Re: Poor performance with OpenMP
- From: Daniel Carrera <dcarrera@xxxxxxxxx>
- Date: Thu, 13 Jan 2011 08:24:28 -0800 (PST)
On Jan 13, 2:45 pm, gmail-unlp <ftine...@xxxxxxxxx> wrote:
Just in case: there is an openmp forum athttp://www.openmp.org/forum/
about "Using OpenMP" where you can also ask, but I'm sure many of us
here are interested too.
About the question: right now, I think you are partially measuring the
difference in making (plus threading/parallel processing).
C = MATMUL(A,B)
do j = 1,N
C(j,:) = MATMUL(A,B(j,:))
Just to see something "interesting" you could time ex2 without -
fopenmp when compiling (it compiles, but does not use OpenMP) or run
with export OMP_NUM_THREADS=1.
Indeed.

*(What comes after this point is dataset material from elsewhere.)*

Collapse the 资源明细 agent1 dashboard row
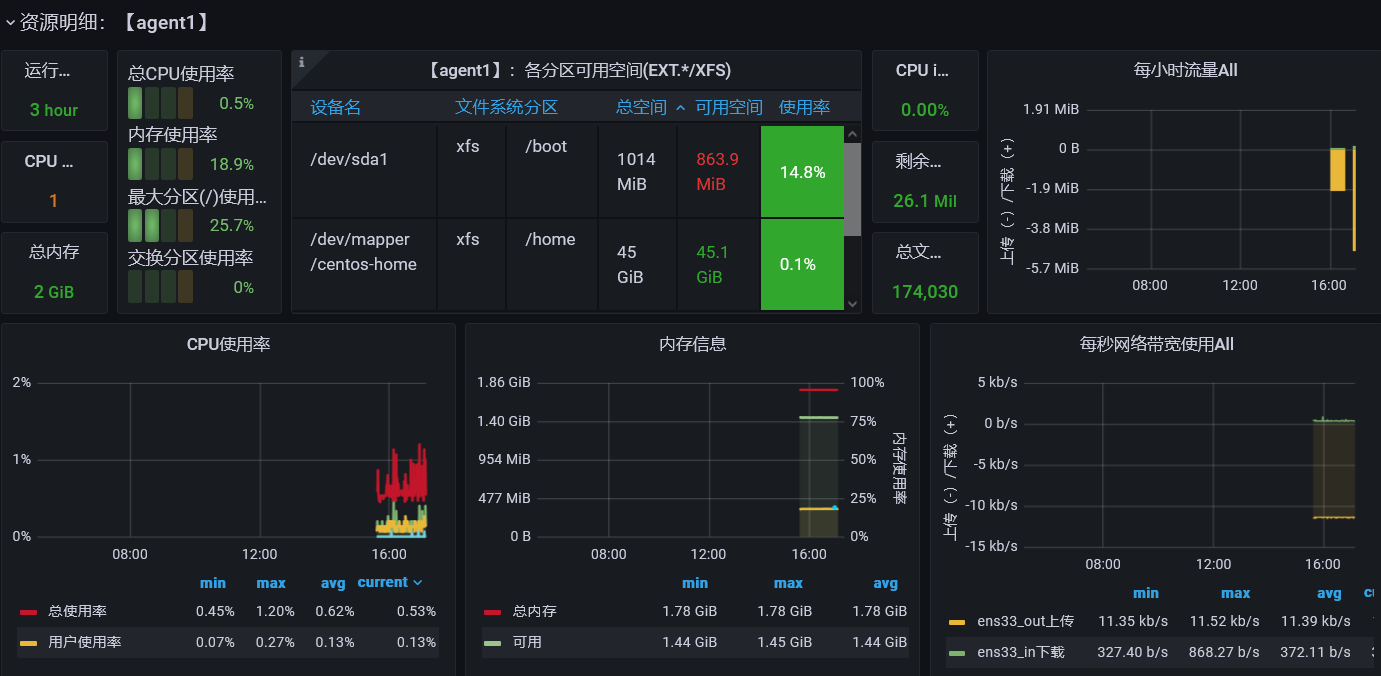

When I do as you suggest, the two programs have basically the
same runtime. The single-threaded is still faster, but only by about 1
second out of ~18.
Lesson: Parallel processing might be worse if it forces you to use a
poorer algorithm. In this instance, I guess that the for loop might
prevent the compiler from doing some optimizations, like making sure
you access memory sequentially maybe.
A side question: how are you measuring runtime?
I'm using the Unix "time" command and I'm reporting the total wall
clock time spent by the user.